ЦЕЛЬ ЗАДАНИЯ:
Превратите в список JSON из строк, по одной на каждую строку, все строки записей начиная со строки с «You are a computer-use» и до самого конца, пустые строки пропустите. Картинки в ответ не включайте.

::::

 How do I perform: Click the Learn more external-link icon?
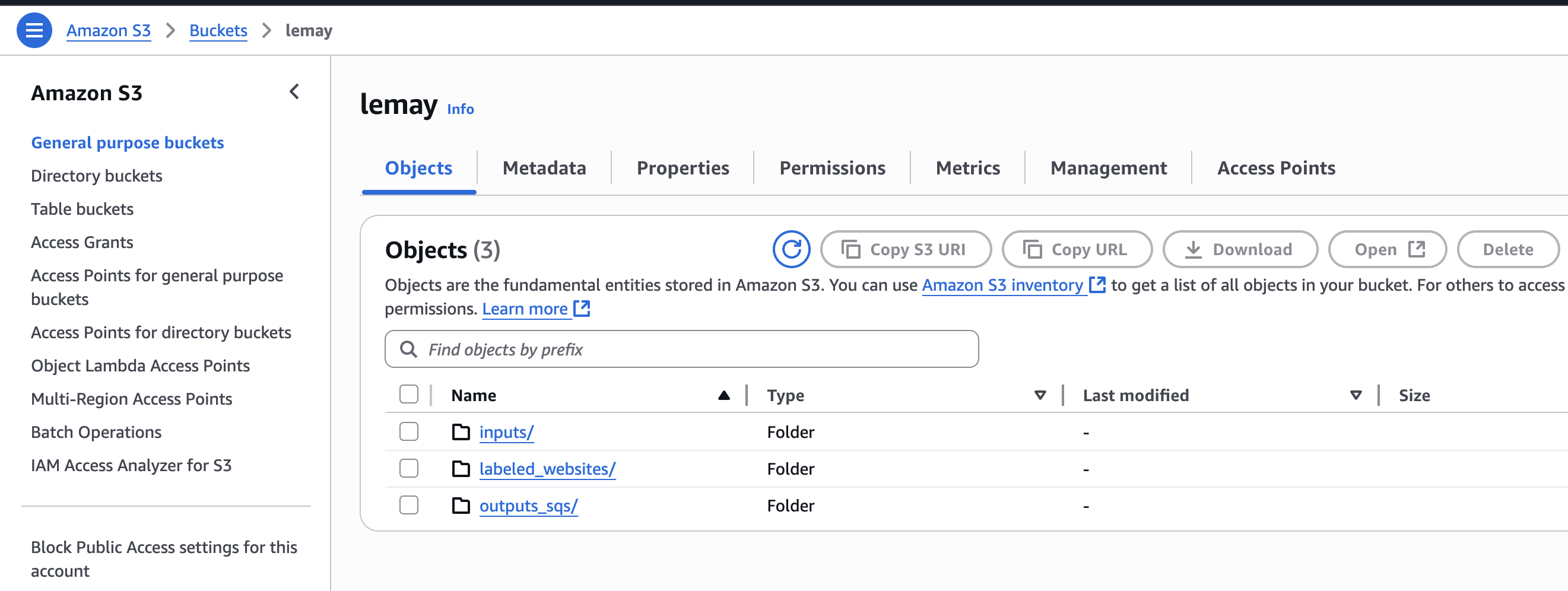(582, 309)
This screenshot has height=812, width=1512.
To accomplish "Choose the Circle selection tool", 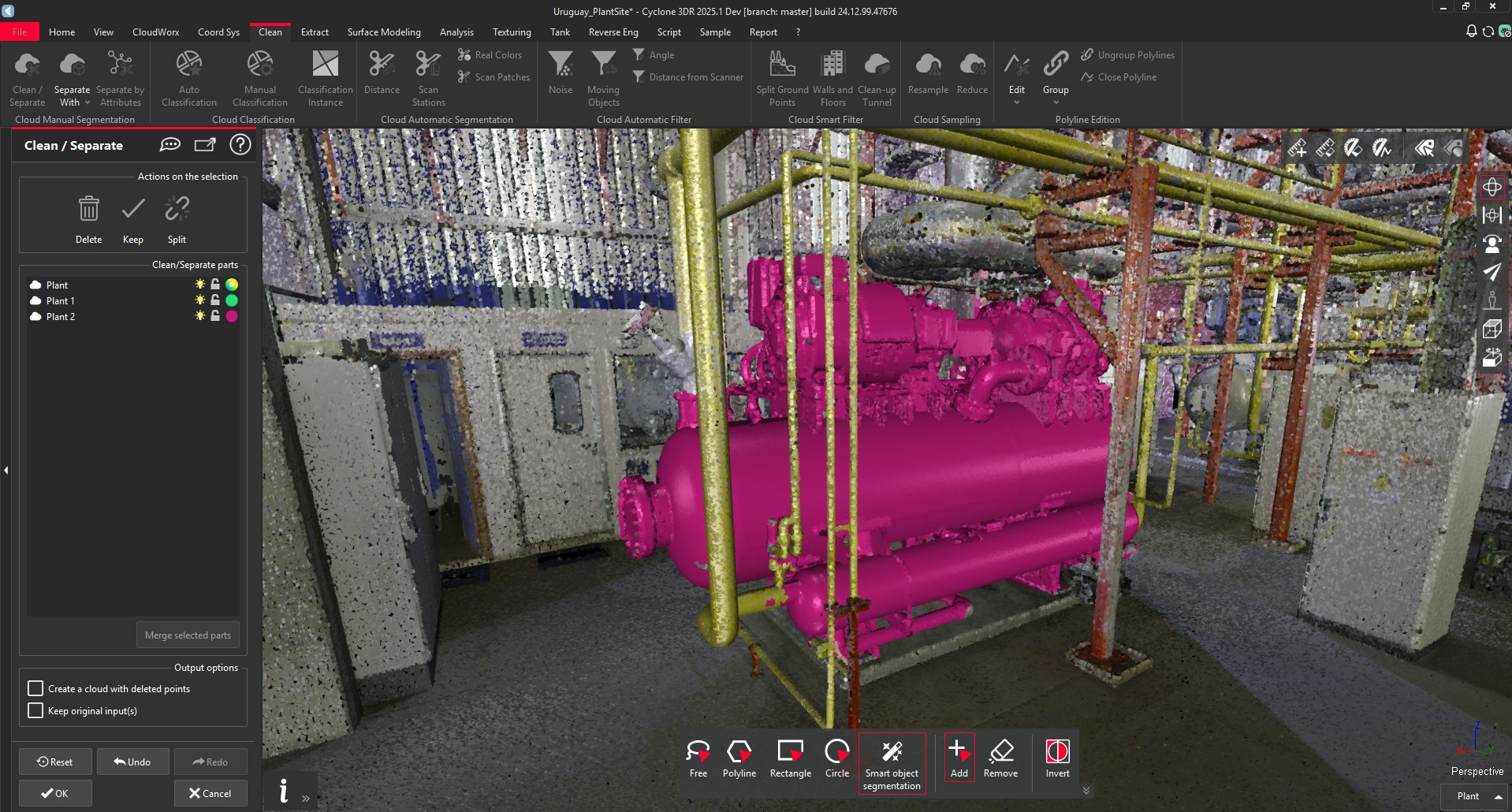I will [836, 758].
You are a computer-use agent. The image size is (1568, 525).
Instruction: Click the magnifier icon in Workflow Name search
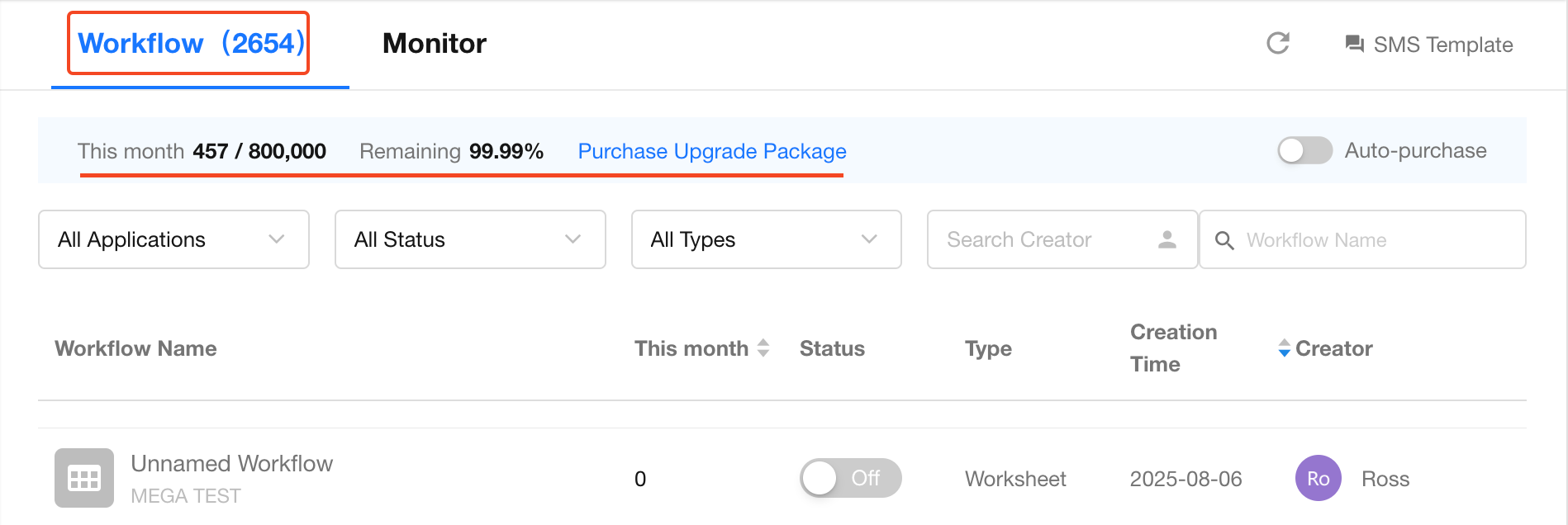pyautogui.click(x=1224, y=240)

::::

ОТВЕТ:
[
  "You are a computer-use agent. The image size is (1568, 525).",
  "Instruction: Click the magnifier icon in Workflow Name search",
  "pyautogui.click(x=1224, y=240)"
]